## DOCUMENT EXCERPT
◇ ◇ ◇ ◇ ◇

Consider this code snippet:

  struct node {
    long key;
    bpf_list_node l;
    bpf_rb_node r;
    bpf_refcount ref;
  }

  int some_bpf_prog(void *ctx)
  {
    struct node *n = bpf_obj_new(/*...*/), *m;

    bpf_spin_lock(&glock);

    bpf_rbtree_add(&some_tree, &n->r, /* ... */);
    m = bpf_refcount_acquire(n);
    bpf_rbtree_add(&other_tree, &m->r, /* ... */);

    bpf_spin_unlock(&glock);

    /* ... */
  }

After bpf_refcount_acquire, n and m point to the same underlying memory,
and that node's bpf_rb_node field is being used by the some_tree insert,
so overwriting it as a result of the second insert is an error. In order
to properly support refcounted nodes, the rbtree and list insert
functions must be allowed to fail. This patch adds such support.

The kfuncs bpf_rbtree_add, bpf_list_push_{front,back} are modified to
return an int indicating success/failure, with 0 -> success, nonzero ->
failure.

bpf_obj_drop on failure
=======================

Currently the only reason an insert can fail is the example above: the
bpf_{list,rb}_node is already in use. When such a failure occurs, the
insert kfuncs will bpf_obj_drop the input node. This allows the insert
operations to logically fail without changing their verifier owning ref
behavior, namely the unconditional release_reference of the input
owning ref.

With insert that always succeeds, ownership of the node is always passed
to the collection, since the node always ends up in the collection.

With a possibly-failed insert w/ bpf_obj_drop, ownership of the node
is always passed either to the collection (success), or to bpf_obj_drop
(failure). Regardless, it's correct to continue unconditionally
releasing the input owning ref, as something is always taking ownership
from the calling program on insert.

Keeping owning ref behavior unchanged results in a nice default UX for
insert functions that can fail. If the program's reaction to a failed
insert is "fine, just get rid of this owning ref for me and let me go
on with my business", then there's no reason to check for failure since
that's default behavior. e.g.:

  long important_failures = 0;

  int some_bpf_prog(void *ctx)

◇ ◇ ◇ ◇ ◇

## STATED PROBLEM
Retype the passage of the BPF patch description that begins with the words containing "bpf_obj_drop on failure" and ends with "owning ref.". Keep every word and mark the same.

## GIVEN INFORMATION

◇ ◇ ◇ ◇ ◇

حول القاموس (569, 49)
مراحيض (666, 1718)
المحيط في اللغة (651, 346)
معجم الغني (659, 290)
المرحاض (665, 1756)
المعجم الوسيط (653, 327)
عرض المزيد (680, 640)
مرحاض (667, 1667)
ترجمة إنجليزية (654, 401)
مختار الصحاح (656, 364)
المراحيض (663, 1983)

◇ ◇ ◇ ◇ ◇

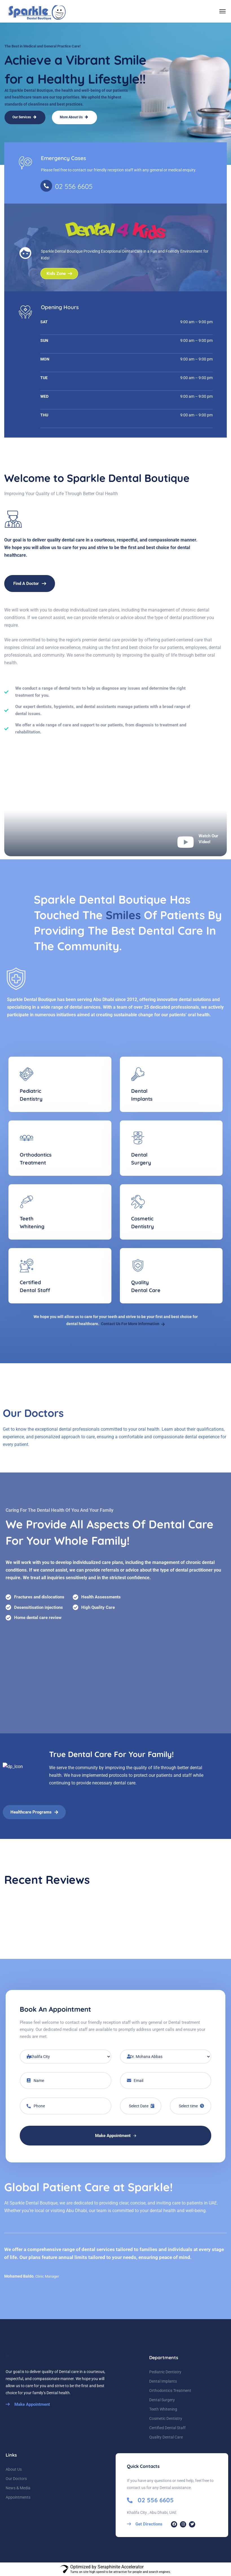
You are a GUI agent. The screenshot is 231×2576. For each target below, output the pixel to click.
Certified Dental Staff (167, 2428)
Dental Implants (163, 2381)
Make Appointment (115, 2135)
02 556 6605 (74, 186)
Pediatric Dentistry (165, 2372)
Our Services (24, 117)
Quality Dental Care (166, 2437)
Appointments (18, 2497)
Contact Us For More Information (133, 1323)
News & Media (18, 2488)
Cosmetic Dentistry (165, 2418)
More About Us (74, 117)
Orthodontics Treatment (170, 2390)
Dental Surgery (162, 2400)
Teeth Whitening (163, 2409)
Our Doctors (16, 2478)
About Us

◇ ◇ ◇ ◇ ◇

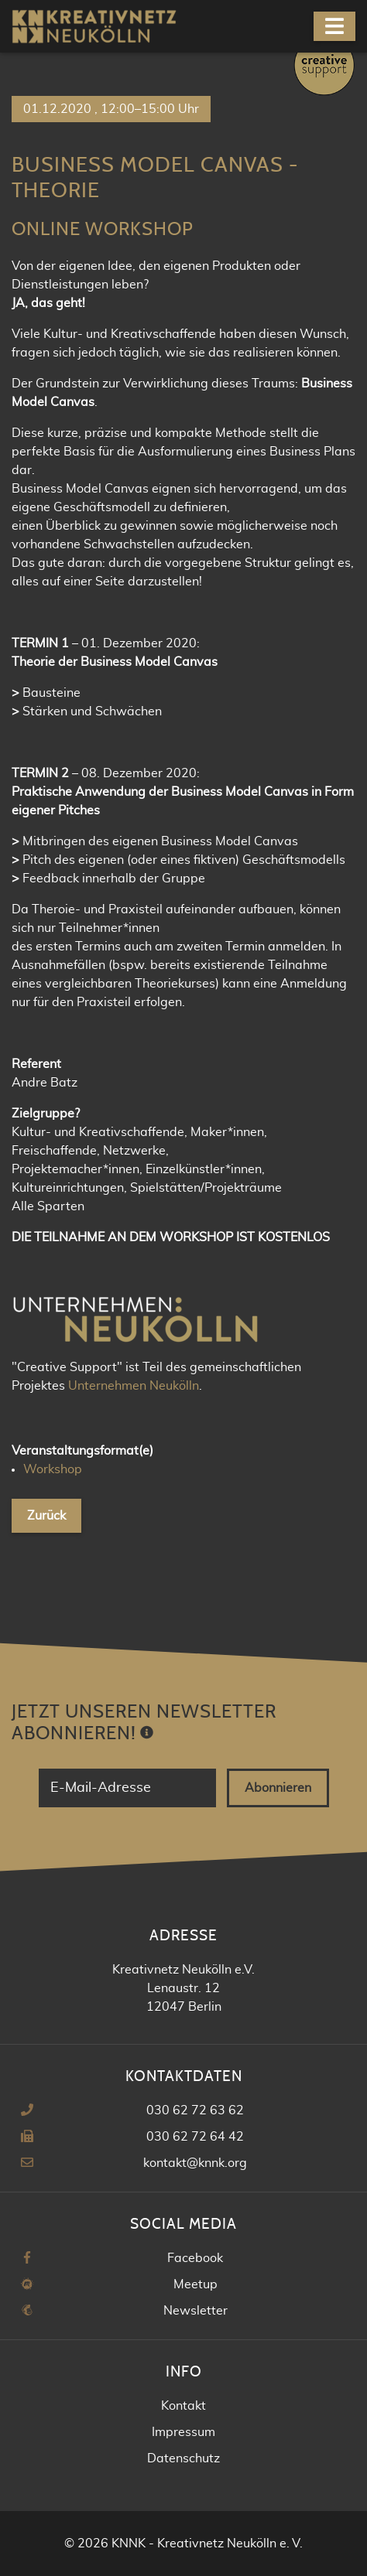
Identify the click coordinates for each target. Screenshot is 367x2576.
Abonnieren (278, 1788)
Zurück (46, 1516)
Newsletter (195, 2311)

◇ ◇ ◇ ◇ ◇

## EXERCISE RESPONSE
bpf_obj_drop on failure
=======================

Currently the only reason an insert can fail is the example above: the
bpf_{list,rb}_node is already in use. When such a failure occurs, the
insert kfuncs will bpf_obj_drop the input node. This allows the insert
operations to logically fail without changing their verifier owning ref
behavior, namely the unconditional release_reference of the input
owning ref.